‘Ndrangheta, confiscati dalla Guardia di finanza di Roma beni per 2,8 milioni a eredi boss

I finanzieri del Comando provinciale di Roma hanno eseguito il decreto con il quale la Corte di appello capitolina ha confermato il provvedimento di confisca di beni immobili, auto e quote societarie, per un valore complessivo di circa 2,8 milioni di euro, riconducibili a Carmelo Giovanni Tripodo, morto a 61 anni nel 2019.

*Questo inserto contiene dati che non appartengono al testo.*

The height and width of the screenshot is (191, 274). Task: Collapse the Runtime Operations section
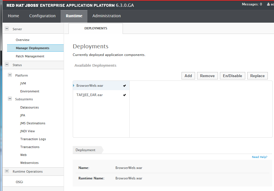point(7,171)
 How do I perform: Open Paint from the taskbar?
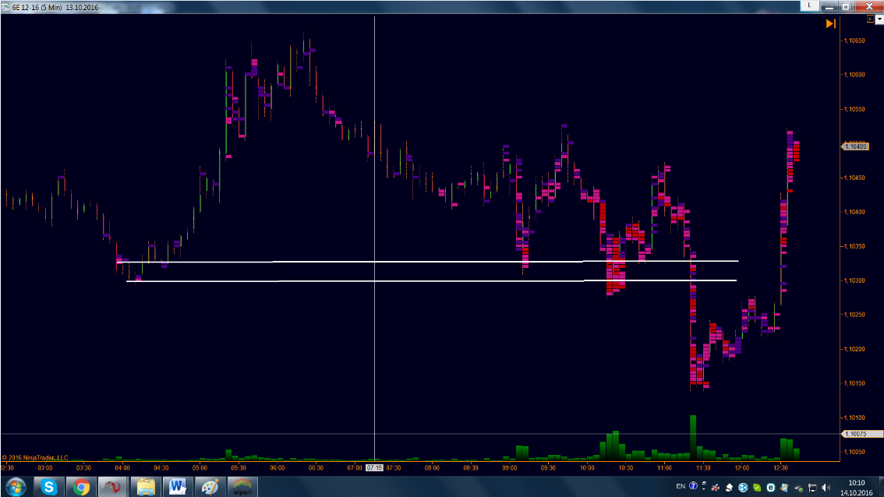pos(209,487)
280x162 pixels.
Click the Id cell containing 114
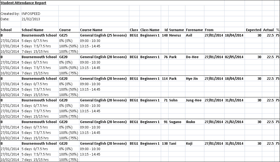tap(165, 78)
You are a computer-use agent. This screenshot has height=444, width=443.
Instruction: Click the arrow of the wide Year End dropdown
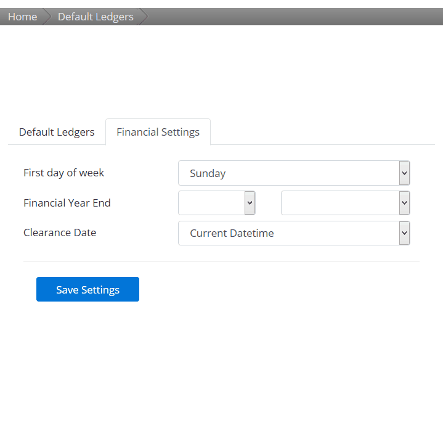click(405, 203)
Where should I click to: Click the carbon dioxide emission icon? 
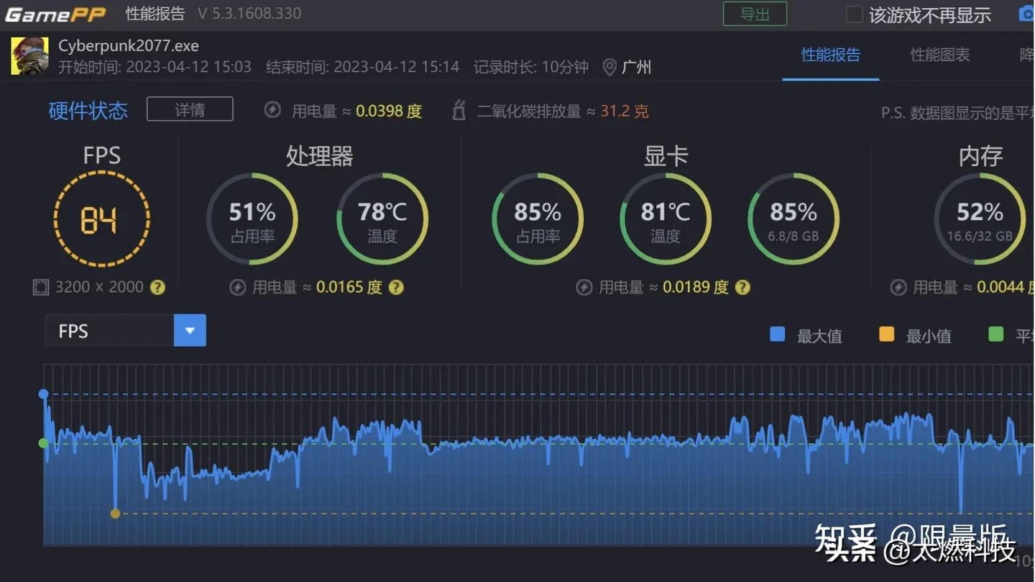click(x=459, y=110)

Di origini calabresi, Tripodo ha vissuto per oltre trenta anni nella zona del basso Lazio dove è stato “capo e promotore di un’associazione di stampo mafioso che ha gestito e controllato illecitamente attività economiche e commerciali, condizionando il rilascio di concessioni, autorizzazioni, appalti e servizi pubblici, come accertato all’esito di indagini coordinate dalla Direzione distrettuale antimafia capitolina nell’ambito delle operazioni ‘Damasco’ e ‘Damasco 2’, concluse con il suo arresto nel 2009”.

Nel giugno 2013 il boss sarebbe stato condannato per associazione di tipo mafioso oltre che per reati in materia di traffico di stupefacenti e intestazione fittizia di beni e per abuso d’ufficio in concorso con un amministratore pubblico del Comune di Fondi.

I successivi approfondimenti patrimoniali svolti dai Finanzieri del Gico del Nucleo di polizia economico finanziaria hanno consentito di documentare “la palese sperequazione tra gli esigui redditi dichiarati da Tripodo e dai membri del suo nucleo familiare e il patrimonio, costituito da società e immobili, in parte intestati a compiacenti prestanome”.

La confisca, applicata gli eredi, riguarda 3 società e il relativo compendio aziendale, operanti nei settori delle pulizie e del trasporto merci per conto terzi; 15 tra unità abitative e commerciali più 9 terreni siti a Fondi (Latina) e 13 automezzi.